*Soal dan Tugas*:
1 > Tulis ulang bagian teks tentang Tahun Baru Hijriah, mulai dari "Berbagai usulan bermunculan." sampai dengan "dan lain sebagainya.", tanpa mengubah apa pun.
2 > Sebutkan semua kata yang berakhir dengan "nya" dalam teks tentang Tahun Baru Hijriah. Cukup sebut masing-masing satu kali.

*Cuplikan Pilihan*:
----
Bagaimana Seharusnya Memaknai Tahun Baru Hijriah?

Bagaimana Seharusnya Memaknai Tahun Baru Hijriah?

Anang Rikza Masyhadi, M.A., Ph.D
Pimpinan Pondok Modern Tazakka

Konon, di kalangan para sahabat senior pernah terjadi perdebatan tentang awal penanggalan Tahun Baru Islam. Kapan dimulai?

Berbagai usulan bermunculan. Ada yang usul agar penanggalan Tahun Baru Islam dimulai dari hari lahirnya Nabi SAW; ada juga usulan dimulainya dari peristiwa turunnya wahyu pertama sebagai penanda kenabian; dan lain sebagainya.
----
*Data Sumber*:
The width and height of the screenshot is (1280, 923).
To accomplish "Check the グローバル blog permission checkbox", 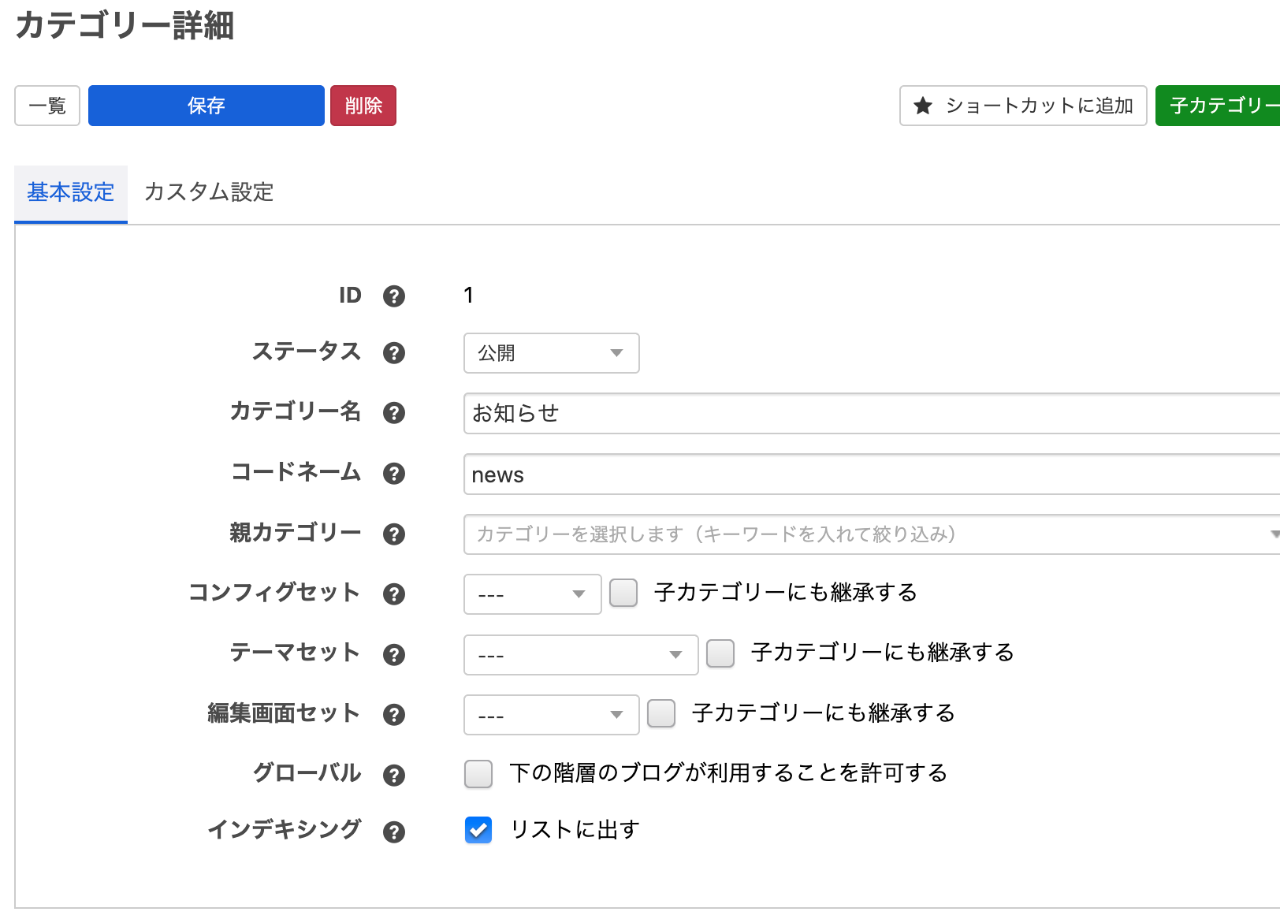I will tap(479, 773).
----
*Jawaban Tugas*:
1 >
Berbagai usulan bermunculan. Ada yang usul agar penanggalan Tahun Baru Islam dimulai dari hari lahirnya Nabi SAW; ada juga usulan dimulainya dari peristiwa turunnya wahyu pertama sebagai penanda kenabian; dan lain sebagainya.

2 > Seharusnya, lahirnya, dimulainya, turunnya, sebagainya